Creatives explore, challenge and take risks.

Technologists analyze, problem solve and deliver.

Great. But is it possible to build exciting viable tech solutions and remain creative?

While creatives strive for ideas that enrich and captivate our lives, the perception is that those more focused on the ‘techy’ side of marketing, concentrate on data, performance, and results.

But is this really true?

Imagine what can be achieved when creativity and technology work in harmony together? When the whole is greater than the sum of its parts. Think Woody & Buzz. Bey & Jay. Fish & Chips.

A relative newcomer, in the right hands, technology is curious and playful, and when combined with creativity produces truly engaging activations.

Technology occupies a space at the forefront of all our daily business and personal lives, think how simply you Skype clients or ask Alexa about tomorrow’s weather, and so should be seamlessly embedded in all our clients’ marketing solutions. The idea that it is an extra, an add-on or something to think about once the ‘big creative idea’ has been bought, is outdated and counterproductive.

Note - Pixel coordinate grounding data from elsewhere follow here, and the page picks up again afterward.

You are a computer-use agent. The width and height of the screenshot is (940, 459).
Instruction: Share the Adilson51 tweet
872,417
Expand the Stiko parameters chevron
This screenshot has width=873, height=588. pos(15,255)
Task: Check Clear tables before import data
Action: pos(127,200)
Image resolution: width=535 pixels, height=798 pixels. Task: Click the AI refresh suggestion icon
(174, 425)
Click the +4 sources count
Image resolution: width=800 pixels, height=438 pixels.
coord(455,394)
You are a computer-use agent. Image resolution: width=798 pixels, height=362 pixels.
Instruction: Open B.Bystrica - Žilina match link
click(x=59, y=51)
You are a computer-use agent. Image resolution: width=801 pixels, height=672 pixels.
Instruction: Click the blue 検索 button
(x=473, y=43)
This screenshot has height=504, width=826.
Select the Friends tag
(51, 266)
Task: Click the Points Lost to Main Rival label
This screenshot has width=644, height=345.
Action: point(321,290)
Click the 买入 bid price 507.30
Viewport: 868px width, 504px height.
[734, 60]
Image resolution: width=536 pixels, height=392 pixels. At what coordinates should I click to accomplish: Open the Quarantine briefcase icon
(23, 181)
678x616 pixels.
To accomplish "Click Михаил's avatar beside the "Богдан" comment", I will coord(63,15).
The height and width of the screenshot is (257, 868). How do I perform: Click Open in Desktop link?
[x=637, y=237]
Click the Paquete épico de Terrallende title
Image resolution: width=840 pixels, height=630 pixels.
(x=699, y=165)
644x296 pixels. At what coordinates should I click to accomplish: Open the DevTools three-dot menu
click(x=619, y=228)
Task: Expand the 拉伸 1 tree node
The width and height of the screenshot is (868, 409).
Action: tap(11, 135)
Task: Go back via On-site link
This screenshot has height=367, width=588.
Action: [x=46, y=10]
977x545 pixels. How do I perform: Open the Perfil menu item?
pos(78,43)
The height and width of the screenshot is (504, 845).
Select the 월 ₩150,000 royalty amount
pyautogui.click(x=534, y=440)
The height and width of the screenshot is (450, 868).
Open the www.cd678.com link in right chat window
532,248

Start-ups and enterprises have successfully blended the creative idea with technology to create new business models, greater convenience and more engaging experiences for consumers. Spotify has revolutionized the way we listen to music. Amazon has transformed the way we shop. Netflix the way we binge-watch our favorite shows. These business models brilliantly combine creativity and technology, but at the heart of each of them is a simple idea that enhances our lives.

New technologies open up opportunities for telling stories, amplifying communications and creating content. You can now make the user a participant in the story with Virtual Reality, create personalized content using machine learning with your design software or use one of many thousands of digital and social platforms to amplify your experience. To be able to take full advantage of these tools, technology experts and creatives need to work together, sharing a vision for the experience they can achieve.

It is our responsibility as marketers to understand the technological possibilities and to do this we need to experiment and collaborate. Increasingly at here at GPJ, we are benefiting from inspiring briefs. Briefs that put technology at the heart of our creative solutions.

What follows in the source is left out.